Some of the attendees, therefore, are willing to stop at nothing during the weekend’s “harmless” activities; others couldn’t care less about competitive spirit and are present solely to cut loose and have a good time. The latter include the sexually charged Joan Ostrowski-Fox (Anne Heche), a good-time gal with a mouth as filthy as any guy, and Dean Ziegler (John C. Reilly), determined to out-raunch her at every opportunity.

Indeed, Ziegler’s the one person Tim’s boss warned him to avoid. Naturally, when the convention proves a mite too successful, in terms of attendance, Dean becomes Tim and Ronald’s third roommate. Let the seduction of the innocent begin...
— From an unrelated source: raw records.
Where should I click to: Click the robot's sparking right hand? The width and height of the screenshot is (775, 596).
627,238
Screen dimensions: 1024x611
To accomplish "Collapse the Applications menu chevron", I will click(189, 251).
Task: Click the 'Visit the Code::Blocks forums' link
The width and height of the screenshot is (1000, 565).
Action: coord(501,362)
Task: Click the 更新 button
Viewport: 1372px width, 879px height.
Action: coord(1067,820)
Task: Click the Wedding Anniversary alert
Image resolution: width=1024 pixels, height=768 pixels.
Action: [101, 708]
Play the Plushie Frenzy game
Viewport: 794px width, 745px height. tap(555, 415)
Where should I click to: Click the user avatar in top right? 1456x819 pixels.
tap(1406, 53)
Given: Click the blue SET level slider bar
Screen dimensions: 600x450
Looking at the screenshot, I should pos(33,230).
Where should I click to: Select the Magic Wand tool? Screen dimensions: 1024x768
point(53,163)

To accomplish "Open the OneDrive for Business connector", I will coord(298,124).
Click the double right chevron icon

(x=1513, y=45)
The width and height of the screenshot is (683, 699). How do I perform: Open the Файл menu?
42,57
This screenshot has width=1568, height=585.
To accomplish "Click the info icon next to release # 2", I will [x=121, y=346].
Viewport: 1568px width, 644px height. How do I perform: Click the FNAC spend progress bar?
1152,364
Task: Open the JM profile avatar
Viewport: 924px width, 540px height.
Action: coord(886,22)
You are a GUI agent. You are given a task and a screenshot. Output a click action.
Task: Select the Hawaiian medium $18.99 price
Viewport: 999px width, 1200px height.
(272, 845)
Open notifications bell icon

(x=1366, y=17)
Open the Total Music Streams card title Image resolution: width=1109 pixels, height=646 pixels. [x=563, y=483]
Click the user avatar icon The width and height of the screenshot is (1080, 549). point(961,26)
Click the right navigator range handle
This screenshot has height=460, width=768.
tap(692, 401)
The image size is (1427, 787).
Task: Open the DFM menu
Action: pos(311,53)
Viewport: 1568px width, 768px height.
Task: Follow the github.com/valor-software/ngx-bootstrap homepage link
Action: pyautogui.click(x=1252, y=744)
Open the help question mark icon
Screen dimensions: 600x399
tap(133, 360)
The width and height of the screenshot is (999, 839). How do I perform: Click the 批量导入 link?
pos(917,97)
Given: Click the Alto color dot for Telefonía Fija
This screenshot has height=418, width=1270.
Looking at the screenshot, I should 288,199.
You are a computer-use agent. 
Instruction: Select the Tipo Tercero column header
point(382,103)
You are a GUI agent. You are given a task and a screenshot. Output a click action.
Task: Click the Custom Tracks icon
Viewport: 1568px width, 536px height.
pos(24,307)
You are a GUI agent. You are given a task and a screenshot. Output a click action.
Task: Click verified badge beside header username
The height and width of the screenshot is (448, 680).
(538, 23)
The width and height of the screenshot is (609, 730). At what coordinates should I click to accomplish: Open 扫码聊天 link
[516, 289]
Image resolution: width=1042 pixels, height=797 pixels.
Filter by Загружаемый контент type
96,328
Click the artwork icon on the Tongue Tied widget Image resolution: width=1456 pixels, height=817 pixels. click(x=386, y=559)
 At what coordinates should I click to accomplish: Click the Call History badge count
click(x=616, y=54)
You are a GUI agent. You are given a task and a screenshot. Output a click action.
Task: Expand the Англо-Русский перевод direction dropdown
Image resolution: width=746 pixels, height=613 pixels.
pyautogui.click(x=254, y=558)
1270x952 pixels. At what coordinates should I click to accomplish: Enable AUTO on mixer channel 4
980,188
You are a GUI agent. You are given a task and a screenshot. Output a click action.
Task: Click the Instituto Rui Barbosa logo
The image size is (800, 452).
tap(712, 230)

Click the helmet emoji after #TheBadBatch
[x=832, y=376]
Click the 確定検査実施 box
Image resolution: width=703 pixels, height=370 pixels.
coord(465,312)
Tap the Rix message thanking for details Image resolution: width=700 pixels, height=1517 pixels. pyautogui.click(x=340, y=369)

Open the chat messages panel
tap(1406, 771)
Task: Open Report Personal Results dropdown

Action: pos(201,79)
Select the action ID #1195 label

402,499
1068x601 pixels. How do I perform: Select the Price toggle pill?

Except that it isn’t quite that simple, of course. Tim isn’t entirely innocent — having a rather unusual, ah, girlfriend back home — and Dean, loud-mouthed appearances notwithstanding, isn’t the moral reprobate of legend. A few scenes in, and Reilly lets us see the sad guy within, who covers his vulnerability by trying too hard to live up to the reputation expected of him.

Johnston’s script is sharp with little details that deliver payoffs in the third act, once Tim’s previously safe and conventional life has spun wholly out of control. Take note of Ronald’s hobbies, when he talks about himself a bit; you’ll be able to anticipate the outcome of an extracurricular party that poor Tim gets sucked into, when he unwisely accepts an invitation from the hotel’s resident hooker (sultry Alia Shawkat, well remembered from TV’s Arrested Development and big-screen supporting roles in Whip It and The Runaways).

I don’t want to detail any of Tim’s additional misadventures, because the fun comes from the poor guy’s sense of discovery — of the world’s temptations, and his reaction to same — and the marvelous way Helms handles his starring role. His comic timing is impeccable, and Johnston’s script gives him a meaty, multi-layered role to work with.

And don’t exit the theater too quickly; the closing credits unspool against a few additional scenes that serve as a welcome epilogue to the story’s climax.

Arteta understands the proper approach to adult humor, in the true sense of the term, and as contrasted against gross, infantile swill like Hall Pass. Reilly’s character here is every bit as filthy as anybody in a Farrelly brothers flick, but the essential difference is that Reilly’s Dean Ziegler feels like a real human being, rather than an exaggerated freak. We therefore identify with him more deeply, as is true of every character in this story, and that makes the film itself have a stronger — and more pleasantly memorable — impact.

Not that difficult a formula, really. Too bad more filmmakers can’t grasp that fact.